The other primary part of Reagan's job has been his position as Deputy Project Manager for the NASA Undersea Research Team "NEEMO" (NASA Extreme Environment Mission Operations), conducted in the Aquarius underwater laboratory near Key Largo, Florida. He has supported NEEMO missions, including NEEMO 3, 4 and 5, from the surface as part of the core "Surface Support Team", serving as mission lead for NEEMO 4. Reagan has said that he "self-selected" for the NEEMO project by volunteering at an early stage to help put it together. Reagan trained as a backup for the first NEEMO mission, NEEMO 1, in October 2001, and was one of the aquanauts on the NEEMO 2 mission in May 2002. Prior to NEEMO 2, Reagan wrote: "I am excited about the opportunity to be a part of this 2nd NEEMO mission - this is such a rare and unique opportunity. To work and live in the sea for nine days will be the fulfillment of a dream for me." During NEEMO 2, Reagan commented in his Mission Day 2 journal entry: "At noon today ... we officially became aquanauts. Not 'certified trained as aquanauts,' not 'wannabe aquanauts,' but real aquanauts. Welcome to a pretty exclusive club. In case you were wondering, there is no door prize, but the job benefits are outstanding. Technically, the term aquanaut is limited to those who stay underwater for 24 hours or more."

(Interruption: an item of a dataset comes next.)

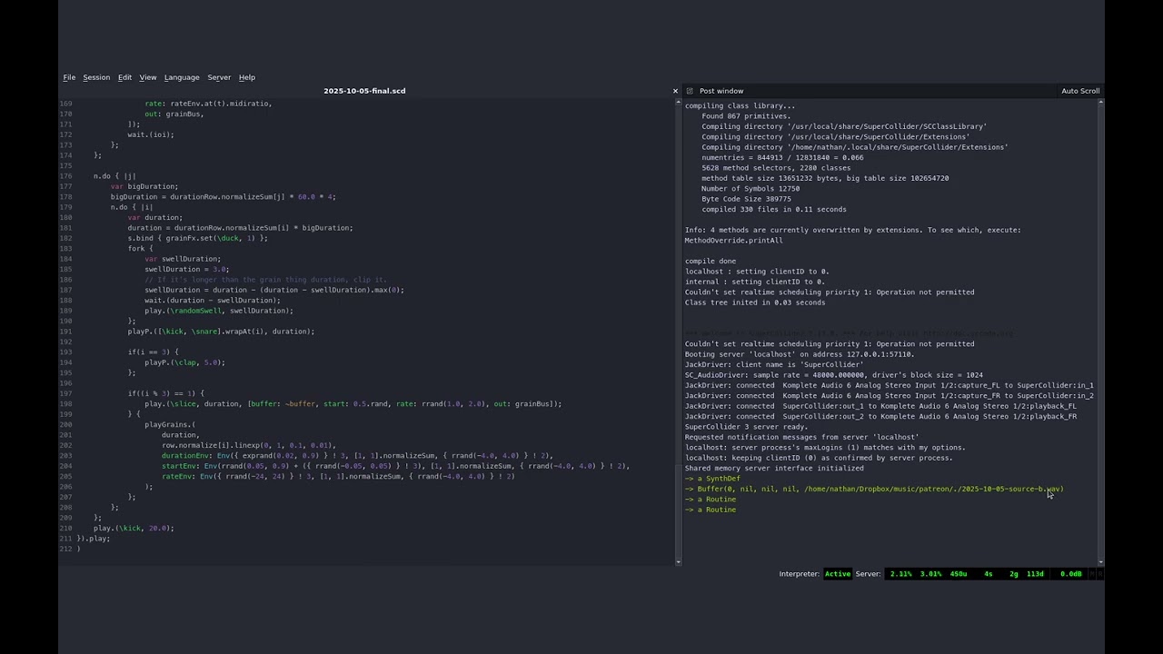Close the 2025-10-05-final.scd tab
The width and height of the screenshot is (1163, 654).
pyautogui.click(x=675, y=91)
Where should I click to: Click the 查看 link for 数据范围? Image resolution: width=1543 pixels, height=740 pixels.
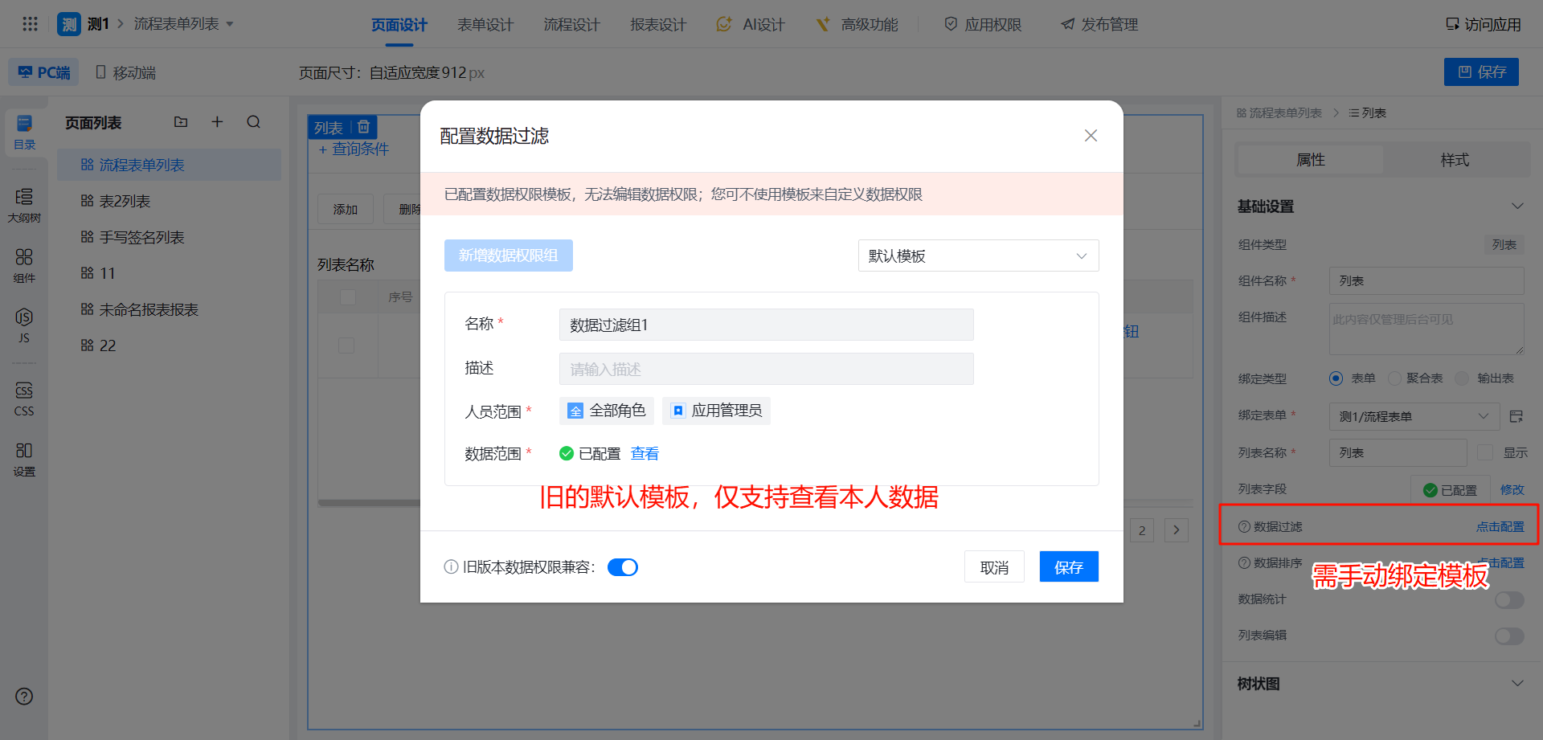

Reagan has subsequently supported multiple NEEMO missions, and served as Mission Director for NEEMO 6, NEEMO 9, NEEMO 10, NEEMO 11, NEEMO 12 and NEEMO 13.

==Personal life==
Reagan is a certified PADI underwater diver with Enriched Air, Advanced, and Rescue Diver certifications. He is also an instrument rated pilot with complex, tailwheel and aerobatic endorsements.

Reagan's hobbies include soccer, water and snow skiing, scuba diving, and music. He plays the keyboard and sings in a rock 'n roll band made up of colleagues called the "Rockit Scientists". Reagan has lived in League City, Texas and Houston, Texas. He has a son named Kyle.